Announced on Feb 13, 2019
Into the Light
A new program to support breast cancer survivors
Coping with cancer and receiving treatment can leave patients scarred and emotionally drained. Having lived through a combination of surgery, chemotherapy and radiotherapy, survivors often grapple with cancer’s emotional toll long after their physical recovery.
“Breast cancer survivors may have lost one or both of their breasts, have residual scars or swelling, and start menopause prematurely,” describes Dr. Mary Jane Esplen. “These effects often cause survivors to experience grief, lowered self-esteem and confidence, and shame about the appearance of their body.”
To improve the emotional well-being of breast cancer survivors, Dr. Esplen developed a program called Restoring Body Image after Cancer (ReBIC).
The program consists of eight group sessions where participants are encouraged to generate a series of images in their mind’s eye. These exercises help them to express their personal identity and self-image difficulties and to work through them. Factors that promote a negative body image and feelings of shame are also discussed.

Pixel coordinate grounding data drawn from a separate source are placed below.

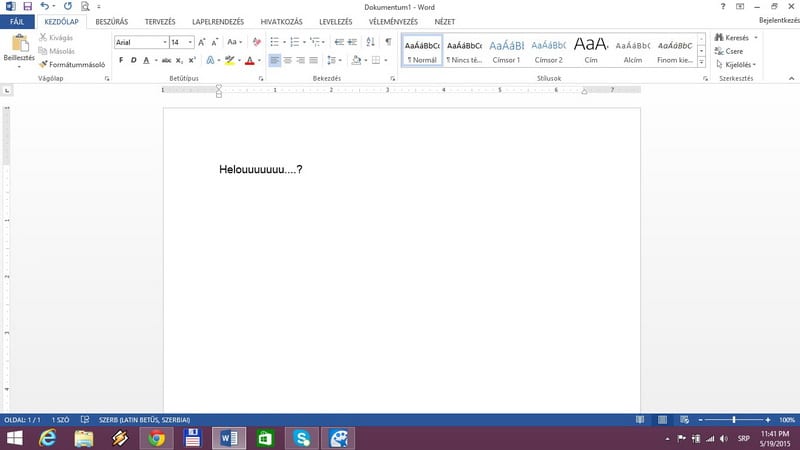Select the Formátummásoló format painter
This screenshot has width=800, height=450.
[x=72, y=64]
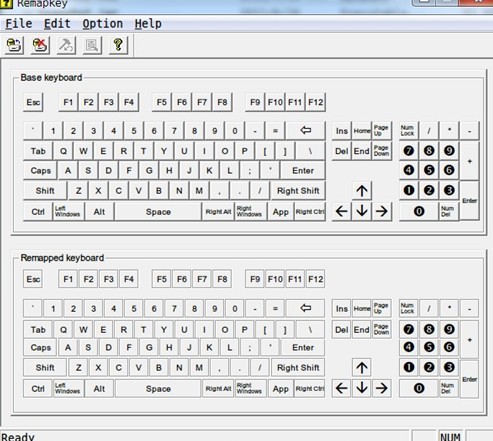The width and height of the screenshot is (493, 441).
Task: Select the Enter key on Remapped keyboard
Action: [303, 347]
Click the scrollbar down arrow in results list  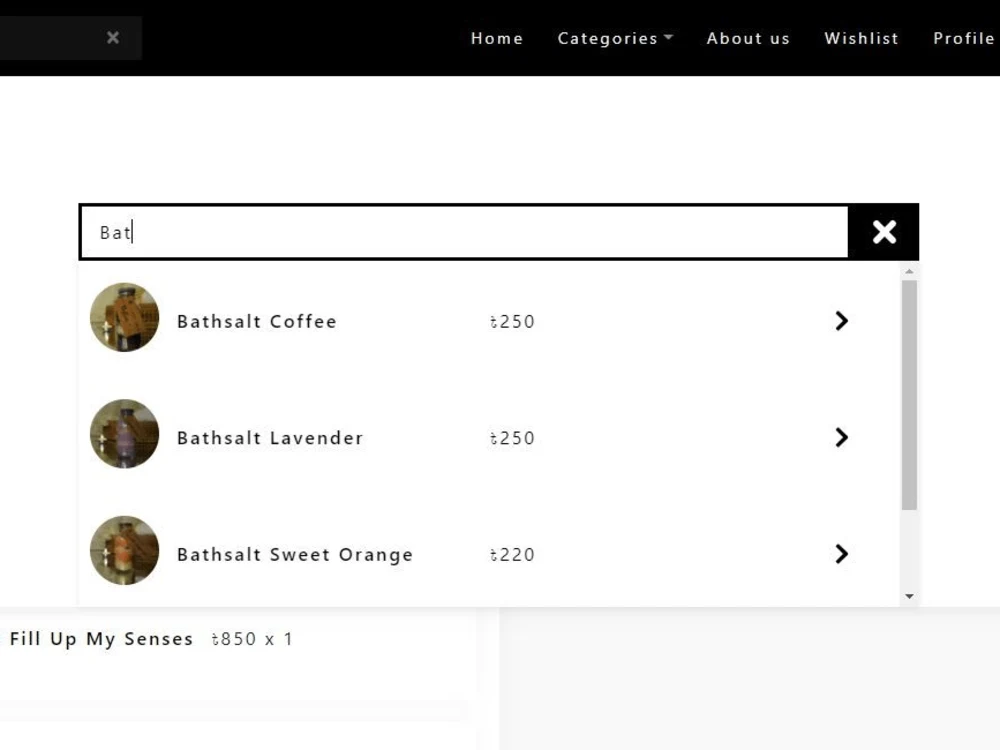[x=908, y=595]
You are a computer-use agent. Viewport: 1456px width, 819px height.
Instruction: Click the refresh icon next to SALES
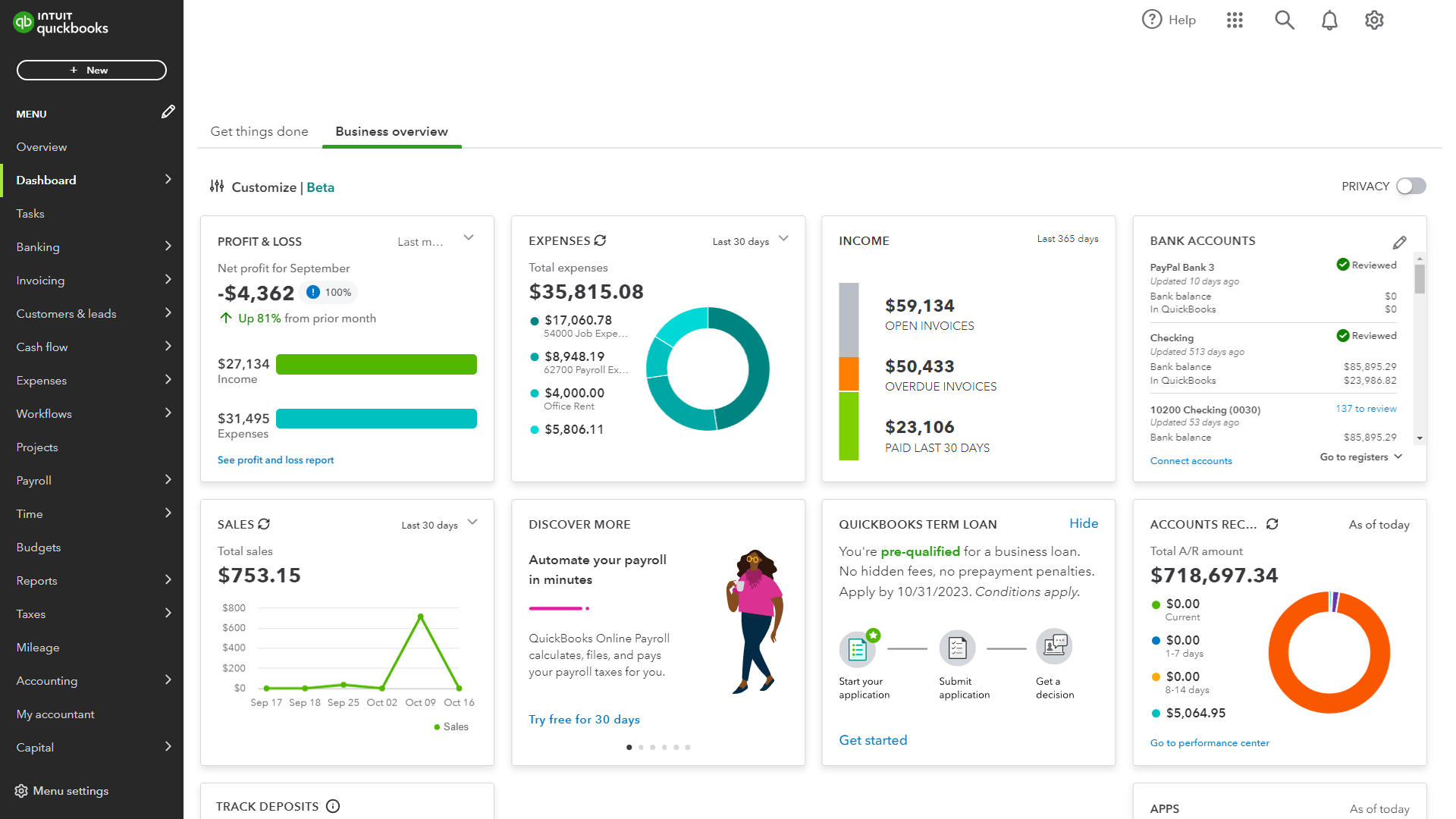point(263,524)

In a study completed by Dr. Esplen to evaluate the impact of ReBIC, participants reported improvements in body image, their quality of life and ability to manage breast cancer-related symptoms. In light of its success, ReBIC is now being offered at University Health Network.
EsplenMJ, et al. J Clin Oncol. 2018 Mar; 36(8):749-756. Supported by the Canadian Breast Cancer Foundation (now part of the Canadian Cancer Society) and the Canadian Breast Cancer Research Alliance.

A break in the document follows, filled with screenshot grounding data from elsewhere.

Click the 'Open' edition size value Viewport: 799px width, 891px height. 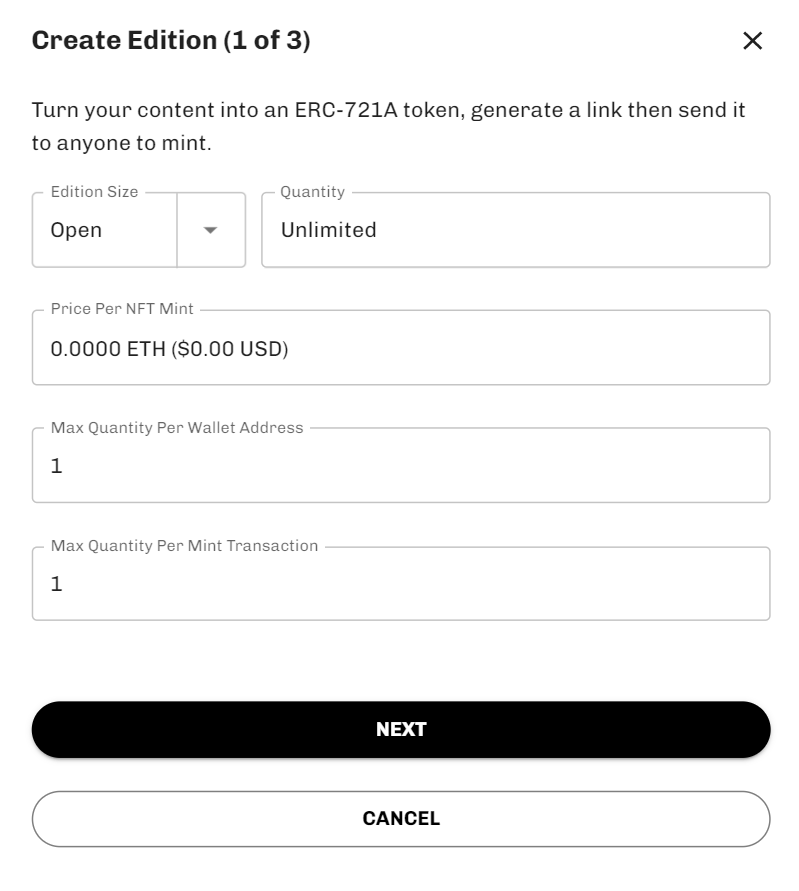point(77,230)
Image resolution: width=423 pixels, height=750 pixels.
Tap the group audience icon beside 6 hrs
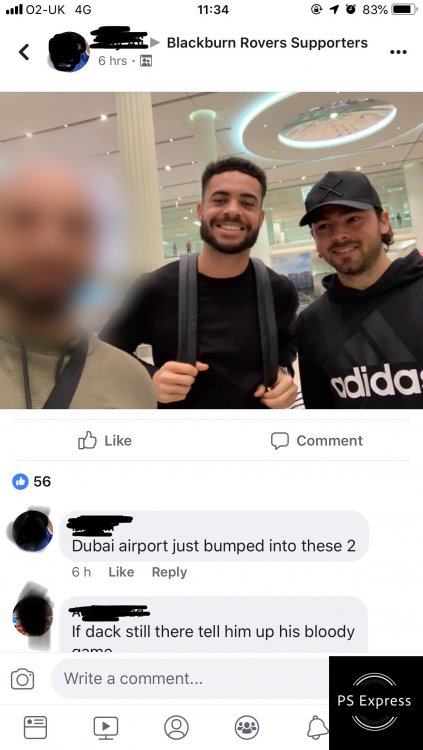146,61
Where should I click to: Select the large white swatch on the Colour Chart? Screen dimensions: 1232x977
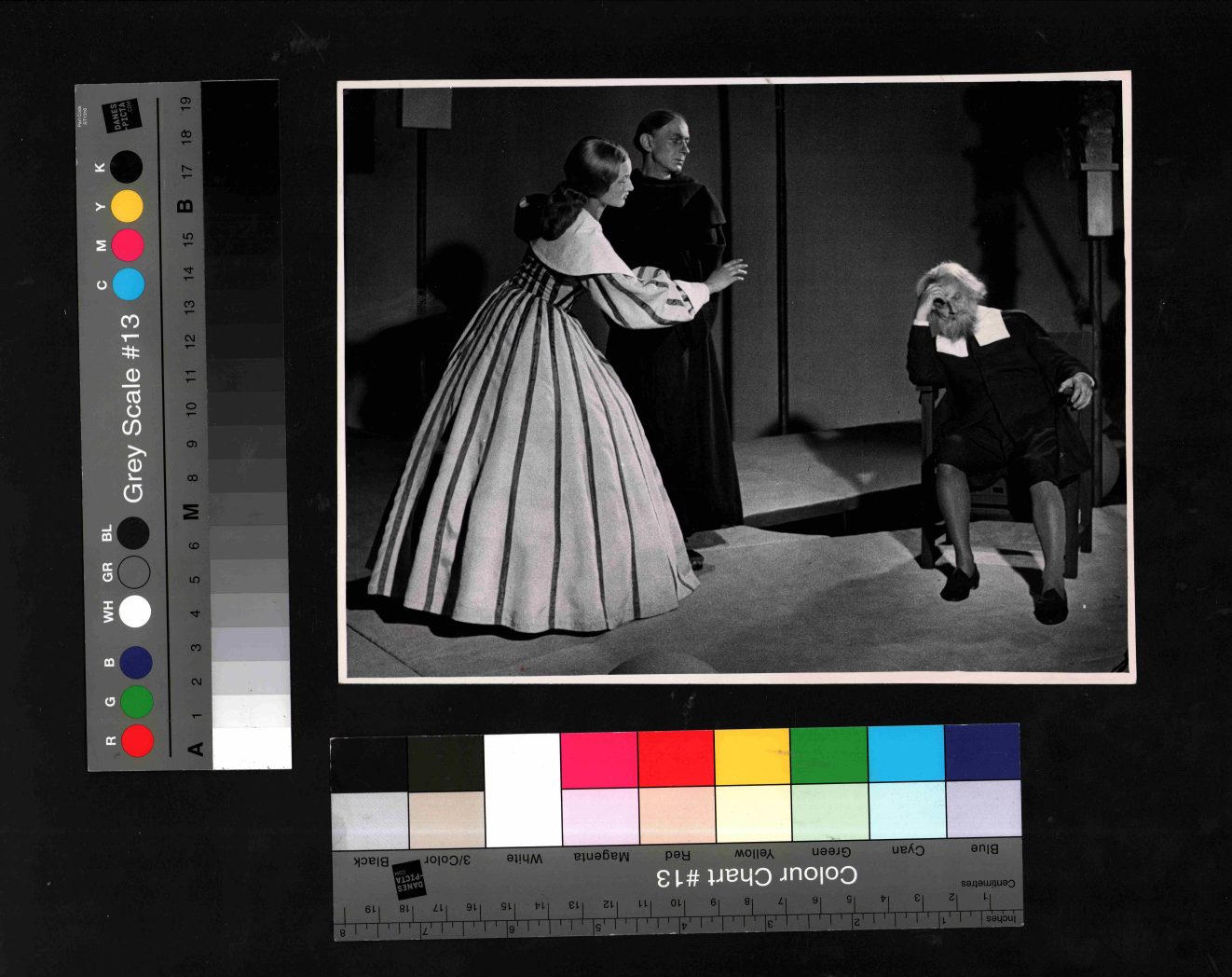point(523,790)
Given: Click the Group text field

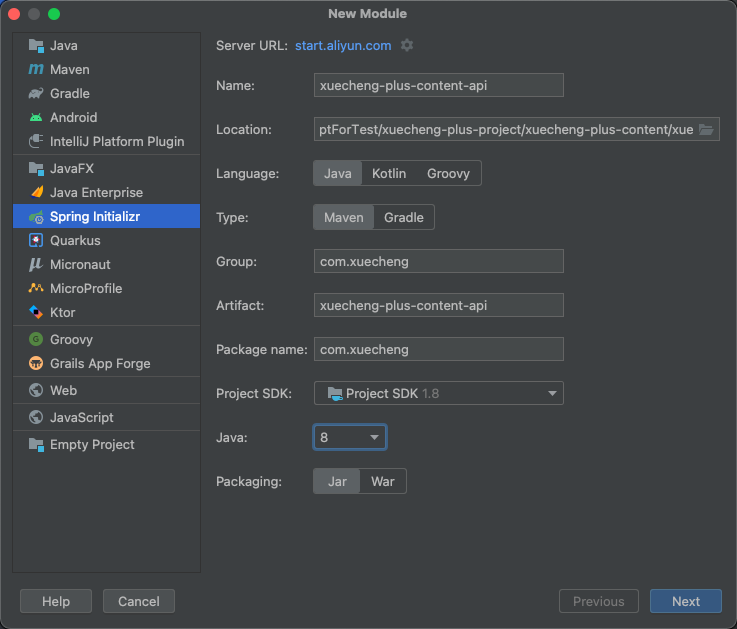Looking at the screenshot, I should pyautogui.click(x=439, y=262).
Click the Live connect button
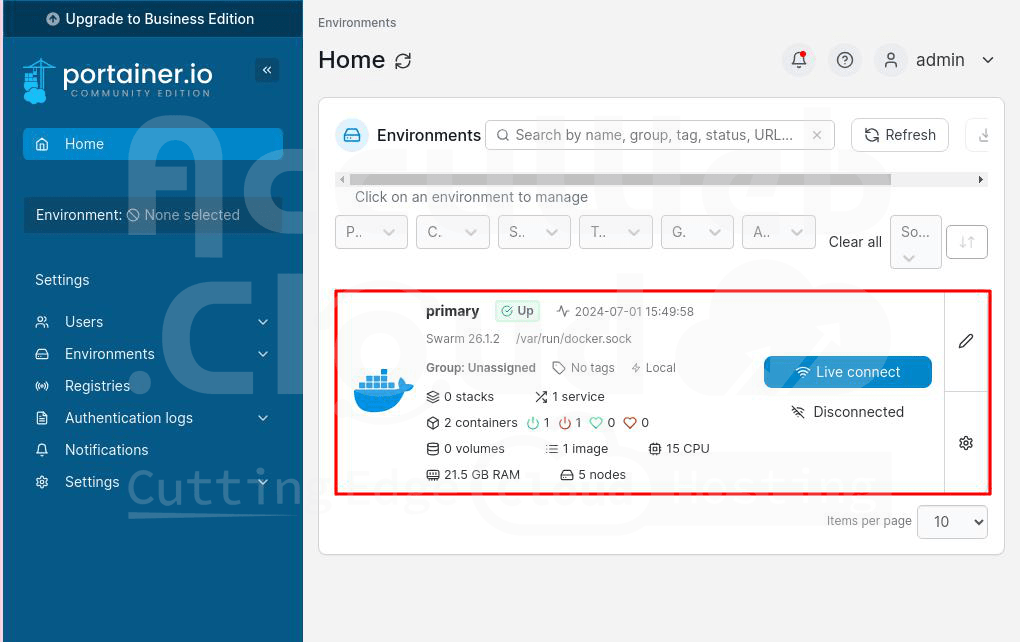1020x642 pixels. (x=847, y=372)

Performance Upgrade for Immune Cells
Enhancing immunotherapy to treat a variety of cancers
When it comes to self-improvement, we have all sorts of tools at our disposal: glasses to improve our vision, treadmills to help us stay fit, and vaccines to ward off infectious diseases.
A research team led by Dr. Naoto Hirano has engineered a molecule with the potential to enhance the effectiveness of our immune system against cancer.
Chimeric antigen receptor (CAR) T cell therapy is an immunotherapy currently approved in the United States to treat blood cancers. It involves extracting immune cells from the patient, genetically engineering them to recognize cancerous cells, and infusing them back into the patient where they are able to target and kill cancerous cells.
“The CAR molecule enables immune cells to recognize cancerous cells,” explains Dr. Hirano.
“We have engineered an improved CAR molecule
that imparts greater potency to immune cells against different cancers, including solid tumours, and showed that it did not worsen any potential side effects in experimental models.”
Future work will focus on validating these findings and translating them into clinical trials to improve the safety and efficacy of the CAR T cell therapy.
Kagoya Y, et al. Nat Med. 2018 Mar; 24(3):352-359. Supported by Canadian Institutes of Health Research (CIHR), the Ontario Institute for Cancer Research, BioCanRx, Japan Society for the Promotion of Science, the Government of Ontario, the Natural Sciences and Engineering Research Council of Canada (NSERC), Takara Bio Inc. and The Princess Margaret Cancer Foundation (PMCF).
Little Changes that Matter
A single DNA letter variation in the genome can impact cancer risk
Just as a snowfall atop a mountain can mark the beginning of an avalanche, a single, often innocuous event can mark the beginning of a catastrophe.
Some of the most devastating cancers can also have an unremarkable beginning. Dr. Hansen He has discovered just such a seemingly innocuous event.
Tracing back the progression of prostate cancer, Dr. He and his team discovered that varying a single letter in an individual’s genetic code can increase the risk for a more aggressive form of prostate cancer.
“We found that this particular genetic variation is not in a functional region of the genome—such as a region that contains instructions for building cellular machinery or for housekeeping activities,” says Dr. He.
“Rather, it was in a region of the genome considered to have no useful information.”
“We need more studies at the genome level to understand how these single genetic variations can change the way cells regulate their activity,” adds Dr. He. “Then we can evaluate how they change the risk for cancer and take steps to prevent them from worsening outcomes.”
Hua JT, et al. Cell. 2018 Jul 26; 174(3):564-575.e18. Supported by NSERC; CIHR; the Movember Foundation; Prostate Cancer Canada; the U.S. Department of Defense; The Terry Fox Research Institute; the Ministry of Economic Development, Job Creation and Trade; and PMCF.
Princess Margaret Cancer Centre (PM) researchers featured in the above stories are (L-R): Dr. Mary Jane Esplen, PM Affiliate Scientist; Dr. Naoto Hirano, PM Senior Scientist; and Dr. Hansen He, PM Senior Scientist.